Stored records

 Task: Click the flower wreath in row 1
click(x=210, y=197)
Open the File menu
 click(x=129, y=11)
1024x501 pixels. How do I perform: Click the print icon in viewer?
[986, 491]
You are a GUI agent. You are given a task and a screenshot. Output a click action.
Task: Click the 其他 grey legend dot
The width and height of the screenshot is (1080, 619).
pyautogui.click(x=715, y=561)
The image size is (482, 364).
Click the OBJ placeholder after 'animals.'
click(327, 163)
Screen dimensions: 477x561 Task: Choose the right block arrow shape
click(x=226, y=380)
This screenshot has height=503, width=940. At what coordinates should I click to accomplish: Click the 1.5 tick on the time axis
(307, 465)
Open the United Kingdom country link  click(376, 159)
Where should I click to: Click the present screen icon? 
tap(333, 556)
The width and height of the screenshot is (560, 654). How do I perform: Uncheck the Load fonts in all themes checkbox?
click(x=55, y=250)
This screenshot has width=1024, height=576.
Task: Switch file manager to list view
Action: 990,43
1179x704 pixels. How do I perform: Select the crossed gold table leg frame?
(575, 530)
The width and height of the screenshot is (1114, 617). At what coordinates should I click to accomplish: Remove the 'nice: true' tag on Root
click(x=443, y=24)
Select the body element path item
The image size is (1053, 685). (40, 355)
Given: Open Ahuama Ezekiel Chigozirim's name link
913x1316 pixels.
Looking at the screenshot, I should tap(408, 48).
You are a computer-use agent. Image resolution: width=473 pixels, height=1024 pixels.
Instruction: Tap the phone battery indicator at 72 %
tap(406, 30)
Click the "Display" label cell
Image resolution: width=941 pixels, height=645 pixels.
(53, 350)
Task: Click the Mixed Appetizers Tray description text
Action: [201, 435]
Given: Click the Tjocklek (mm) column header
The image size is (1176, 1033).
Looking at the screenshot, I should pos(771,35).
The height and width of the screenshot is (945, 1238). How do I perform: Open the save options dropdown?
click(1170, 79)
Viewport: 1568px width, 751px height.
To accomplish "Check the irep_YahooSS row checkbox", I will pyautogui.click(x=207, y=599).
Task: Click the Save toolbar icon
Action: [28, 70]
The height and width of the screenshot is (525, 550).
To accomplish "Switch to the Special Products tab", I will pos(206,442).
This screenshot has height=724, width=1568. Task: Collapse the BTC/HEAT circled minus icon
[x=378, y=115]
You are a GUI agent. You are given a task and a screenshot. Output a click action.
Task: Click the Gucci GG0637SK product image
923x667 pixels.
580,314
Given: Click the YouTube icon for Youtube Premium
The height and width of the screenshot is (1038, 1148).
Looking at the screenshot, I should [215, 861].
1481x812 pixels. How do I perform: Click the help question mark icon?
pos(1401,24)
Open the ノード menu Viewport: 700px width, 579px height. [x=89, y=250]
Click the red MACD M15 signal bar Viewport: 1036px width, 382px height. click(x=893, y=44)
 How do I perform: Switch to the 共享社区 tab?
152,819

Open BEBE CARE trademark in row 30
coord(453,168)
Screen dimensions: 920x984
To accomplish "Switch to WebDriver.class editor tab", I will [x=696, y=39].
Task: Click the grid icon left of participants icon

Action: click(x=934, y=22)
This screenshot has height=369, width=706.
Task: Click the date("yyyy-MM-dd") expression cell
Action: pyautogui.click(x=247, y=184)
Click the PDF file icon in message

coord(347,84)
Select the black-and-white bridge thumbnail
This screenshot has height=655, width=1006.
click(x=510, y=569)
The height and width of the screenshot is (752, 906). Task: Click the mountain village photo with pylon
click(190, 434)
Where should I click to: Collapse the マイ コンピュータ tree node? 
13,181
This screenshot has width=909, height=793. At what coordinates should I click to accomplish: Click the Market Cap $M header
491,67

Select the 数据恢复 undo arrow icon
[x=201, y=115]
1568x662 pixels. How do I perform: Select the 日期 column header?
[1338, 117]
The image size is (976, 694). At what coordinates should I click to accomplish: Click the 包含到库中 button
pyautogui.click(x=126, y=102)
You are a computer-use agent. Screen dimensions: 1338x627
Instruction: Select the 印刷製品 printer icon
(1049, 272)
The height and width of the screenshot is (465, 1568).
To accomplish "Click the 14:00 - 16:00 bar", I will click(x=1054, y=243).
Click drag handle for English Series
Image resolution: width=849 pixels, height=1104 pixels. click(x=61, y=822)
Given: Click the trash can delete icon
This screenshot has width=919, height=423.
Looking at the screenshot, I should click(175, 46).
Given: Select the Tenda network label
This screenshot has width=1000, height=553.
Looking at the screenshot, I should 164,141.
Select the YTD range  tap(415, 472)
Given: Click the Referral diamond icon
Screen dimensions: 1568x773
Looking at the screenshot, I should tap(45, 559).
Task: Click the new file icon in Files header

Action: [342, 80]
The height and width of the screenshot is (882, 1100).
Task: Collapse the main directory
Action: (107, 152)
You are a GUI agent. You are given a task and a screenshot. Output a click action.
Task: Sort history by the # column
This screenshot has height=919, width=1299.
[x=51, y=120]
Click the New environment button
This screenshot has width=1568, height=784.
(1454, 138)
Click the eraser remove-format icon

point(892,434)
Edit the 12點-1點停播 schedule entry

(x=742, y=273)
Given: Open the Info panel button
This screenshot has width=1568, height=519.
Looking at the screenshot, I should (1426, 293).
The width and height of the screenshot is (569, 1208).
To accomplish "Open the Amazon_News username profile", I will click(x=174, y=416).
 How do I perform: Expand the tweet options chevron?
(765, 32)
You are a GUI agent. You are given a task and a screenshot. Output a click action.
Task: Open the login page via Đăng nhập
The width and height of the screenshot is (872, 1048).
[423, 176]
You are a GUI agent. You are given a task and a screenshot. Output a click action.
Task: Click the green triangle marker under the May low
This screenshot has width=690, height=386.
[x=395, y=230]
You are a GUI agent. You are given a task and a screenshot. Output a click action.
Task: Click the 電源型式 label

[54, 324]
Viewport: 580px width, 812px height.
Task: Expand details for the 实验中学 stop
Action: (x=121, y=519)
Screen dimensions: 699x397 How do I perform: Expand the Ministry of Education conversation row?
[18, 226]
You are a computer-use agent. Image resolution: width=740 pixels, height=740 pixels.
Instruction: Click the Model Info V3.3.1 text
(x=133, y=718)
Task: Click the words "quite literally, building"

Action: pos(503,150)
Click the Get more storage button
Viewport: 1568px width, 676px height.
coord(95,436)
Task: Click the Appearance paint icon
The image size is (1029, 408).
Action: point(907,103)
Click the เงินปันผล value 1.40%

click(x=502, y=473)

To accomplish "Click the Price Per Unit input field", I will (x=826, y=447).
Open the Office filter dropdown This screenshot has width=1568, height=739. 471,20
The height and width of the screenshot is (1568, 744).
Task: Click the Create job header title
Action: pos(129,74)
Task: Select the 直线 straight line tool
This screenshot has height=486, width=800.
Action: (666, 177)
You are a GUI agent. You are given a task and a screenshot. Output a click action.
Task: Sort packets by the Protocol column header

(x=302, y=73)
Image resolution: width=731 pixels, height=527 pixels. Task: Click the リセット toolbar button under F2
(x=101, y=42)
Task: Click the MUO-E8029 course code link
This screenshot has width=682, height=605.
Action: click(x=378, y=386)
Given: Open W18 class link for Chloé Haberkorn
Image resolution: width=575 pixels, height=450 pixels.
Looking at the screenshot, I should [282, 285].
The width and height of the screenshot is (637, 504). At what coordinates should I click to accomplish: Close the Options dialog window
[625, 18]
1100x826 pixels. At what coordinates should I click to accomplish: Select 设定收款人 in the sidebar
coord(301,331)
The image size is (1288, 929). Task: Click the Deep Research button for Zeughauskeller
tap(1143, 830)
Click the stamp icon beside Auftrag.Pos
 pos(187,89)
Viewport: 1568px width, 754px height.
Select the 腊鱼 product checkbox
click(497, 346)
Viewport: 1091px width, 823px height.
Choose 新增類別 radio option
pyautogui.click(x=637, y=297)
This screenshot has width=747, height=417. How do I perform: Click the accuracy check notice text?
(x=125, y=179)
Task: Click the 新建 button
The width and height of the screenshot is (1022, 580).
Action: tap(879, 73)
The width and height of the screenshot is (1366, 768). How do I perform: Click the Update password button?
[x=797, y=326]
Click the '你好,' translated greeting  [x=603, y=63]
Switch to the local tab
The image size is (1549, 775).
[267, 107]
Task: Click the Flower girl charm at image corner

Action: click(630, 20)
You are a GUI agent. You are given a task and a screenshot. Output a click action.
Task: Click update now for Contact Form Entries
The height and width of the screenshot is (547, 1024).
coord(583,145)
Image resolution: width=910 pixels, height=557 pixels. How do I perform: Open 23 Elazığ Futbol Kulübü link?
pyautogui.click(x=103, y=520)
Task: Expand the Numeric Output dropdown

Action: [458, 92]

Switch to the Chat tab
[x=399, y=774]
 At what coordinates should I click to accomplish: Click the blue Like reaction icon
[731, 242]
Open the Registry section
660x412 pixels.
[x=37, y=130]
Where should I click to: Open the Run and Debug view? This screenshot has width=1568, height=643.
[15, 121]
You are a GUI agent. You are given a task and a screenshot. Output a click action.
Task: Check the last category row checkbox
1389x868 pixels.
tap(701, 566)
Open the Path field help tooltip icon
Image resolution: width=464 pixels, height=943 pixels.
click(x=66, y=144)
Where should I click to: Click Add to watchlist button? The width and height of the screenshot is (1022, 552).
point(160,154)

## WORK INSTRUCTION
Only lines with the word "computer" are wanted; pull each of them from the records.

## RESULT
You are a computer-use agent. Image resolution: width=473 pixels, height=1024 pixels.
You are a computer-use agent. Screen dimensions: 1338x627
You are a computer-use agent. Image resolution: width=740 pixels, height=740 pixels.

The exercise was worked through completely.